- Problem
Please output every line of the material as it stands, without the pictures.

BEGIN

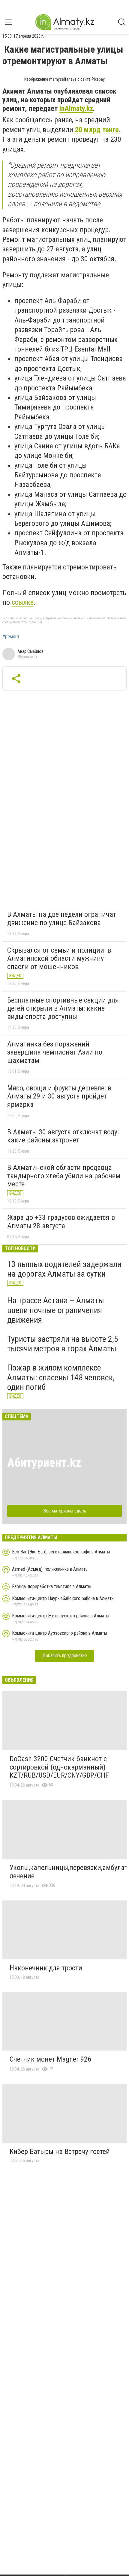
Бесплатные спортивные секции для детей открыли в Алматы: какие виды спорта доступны (63, 1008)
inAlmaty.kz (76, 108)
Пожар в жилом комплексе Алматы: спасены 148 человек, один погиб (61, 1377)
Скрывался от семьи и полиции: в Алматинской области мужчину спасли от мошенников (59, 958)
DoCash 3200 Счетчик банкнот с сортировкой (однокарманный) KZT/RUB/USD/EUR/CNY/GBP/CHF (59, 1767)
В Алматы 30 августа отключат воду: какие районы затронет (63, 1136)
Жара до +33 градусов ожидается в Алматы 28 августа (61, 1221)
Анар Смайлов (30, 651)
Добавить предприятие (64, 1655)
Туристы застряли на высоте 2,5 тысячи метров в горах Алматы (62, 1343)
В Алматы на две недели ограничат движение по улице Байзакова (61, 918)
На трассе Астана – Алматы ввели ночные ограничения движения (55, 1309)
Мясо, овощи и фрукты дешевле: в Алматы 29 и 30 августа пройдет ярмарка (59, 1096)
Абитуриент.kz (44, 1463)
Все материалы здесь (64, 1511)
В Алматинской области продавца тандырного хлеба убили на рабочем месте (63, 1175)
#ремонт (11, 636)
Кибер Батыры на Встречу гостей (60, 2151)
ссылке (23, 602)
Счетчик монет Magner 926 (50, 2059)
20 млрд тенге (97, 130)
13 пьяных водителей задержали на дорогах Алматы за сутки (64, 1269)
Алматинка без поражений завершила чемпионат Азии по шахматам (54, 1052)
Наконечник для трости (46, 1968)
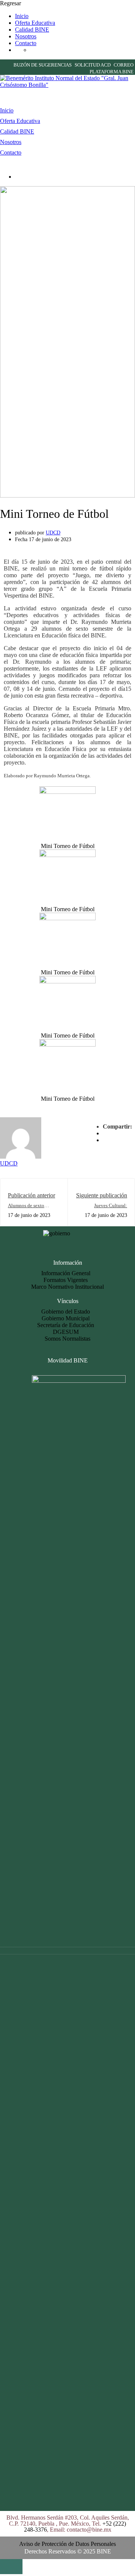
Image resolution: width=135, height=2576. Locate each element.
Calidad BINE (32, 29)
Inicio (21, 16)
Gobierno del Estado (65, 1311)
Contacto (25, 43)
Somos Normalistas (67, 1338)
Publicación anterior (31, 1195)
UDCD (53, 533)
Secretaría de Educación (65, 1325)
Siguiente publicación (101, 1195)
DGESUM (66, 1332)
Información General (65, 1273)
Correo (124, 65)
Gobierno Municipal (66, 1318)
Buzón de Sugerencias (43, 65)
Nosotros (25, 36)
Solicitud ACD (93, 65)
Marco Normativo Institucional (67, 1286)
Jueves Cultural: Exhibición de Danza (105, 1208)
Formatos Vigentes (66, 1280)
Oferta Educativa (35, 23)
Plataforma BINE (112, 71)
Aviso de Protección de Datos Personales (67, 2544)
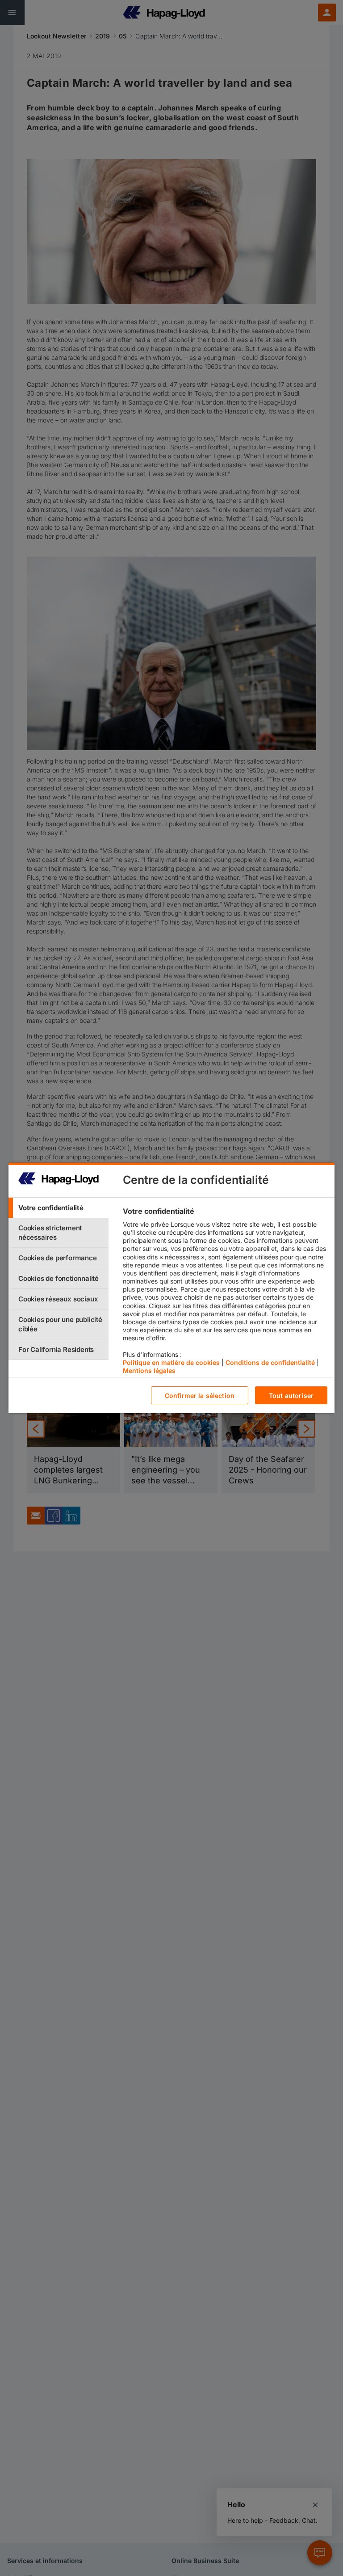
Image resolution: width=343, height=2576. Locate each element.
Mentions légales (149, 1370)
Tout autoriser (291, 1395)
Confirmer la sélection (199, 1395)
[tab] (58, 1208)
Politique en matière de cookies (171, 1362)
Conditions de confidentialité (270, 1362)
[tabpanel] (224, 1293)
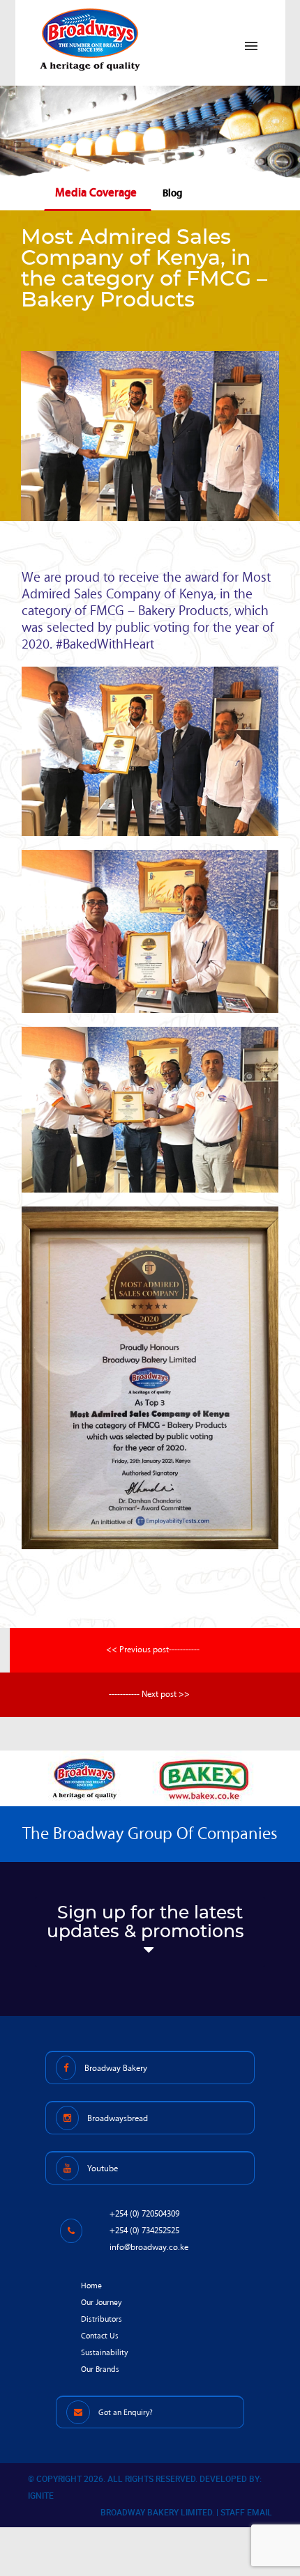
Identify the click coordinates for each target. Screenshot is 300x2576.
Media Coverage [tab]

END

- Reply to the exercise
Бесплатные спортивные секции для детей открыли в Алматы: какие виды спорта доступны (63, 1008)
inAlmaty.kz (76, 108)
Пожар в жилом комплексе Алматы: спасены 148 человек, один погиб (61, 1377)
Скрывался от семьи и полиции: в Алматинской области мужчину спасли от мошенников (59, 958)
DoCash 3200 Счетчик банкнот с сортировкой (однокарманный) KZT/RUB/USD/EUR/CNY/GBP/CHF (59, 1767)
В Алматы 30 августа отключат воду: какие районы затронет (63, 1136)
Жара до +33 градусов ожидается в Алматы 28 августа (61, 1221)
Анар Смайлов (30, 651)
Добавить предприятие (64, 1655)
Туристы застряли на высоте 2,5 тысячи метров в горах Алматы (62, 1343)
В Алматы на две недели ограничат движение по улице Байзакова (61, 918)
На трассе Астана – Алматы ввели ночные ограничения движения (55, 1309)
Мясо, овощи и фрукты дешевле: в Алматы 29 и 30 августа пройдет ярмарка (59, 1096)
Абитуриент.kz (44, 1463)
Все материалы здесь (64, 1511)
В Алматинской области продавца тандырного хлеба убили на рабочем месте (63, 1175)
#ремонт (11, 636)
Кибер Батыры на Встречу гостей (60, 2151)
ссылке (23, 602)
Счетчик монет Magner 926 (50, 2059)
20 млрд тенге (97, 130)
13 пьяных водителей задержали на дорогах Алматы за сутки (64, 1269)
Алматинка без поражений завершила чемпионат Азии по шахматам (54, 1052)
Наконечник для трости (46, 1968)
Image resolution: width=135, height=2576. Locate each element.
Calidad BINE (32, 29)
Inicio (21, 16)
Gobierno del Estado (65, 1311)
Contacto (25, 43)
Somos Normalistas (67, 1338)
Publicación anterior (31, 1195)
UDCD (53, 533)
Secretaría de Educación (65, 1325)
Siguiente publicación (101, 1195)
DGESUM (66, 1332)
Información General (65, 1273)
Correo (124, 65)
Gobierno Municipal (66, 1318)
Buzón de Sugerencias (43, 65)
Nosotros (25, 36)
Solicitud ACD (93, 65)
Marco Normativo Institucional (67, 1286)
Jueves Cultural: Exhibición de Danza (105, 1208)
Formatos Vigentes (66, 1280)
Oferta Educativa (35, 23)
Plataforma BINE (112, 71)
Aviso de Protección de Datos Personales (67, 2544)
Image resolution: width=343, height=2576. Locate each element.
Mentions légales (149, 1370)
Tout autoriser (291, 1395)
Confirmer la sélection (199, 1395)
[tab] (58, 1208)
Politique en matière de cookies (171, 1362)
Conditions de confidentialité (270, 1362)
[tabpanel] (224, 1293)
Identify the click coordinates for each target. Screenshot is 300x2576.
Media Coverage [tab]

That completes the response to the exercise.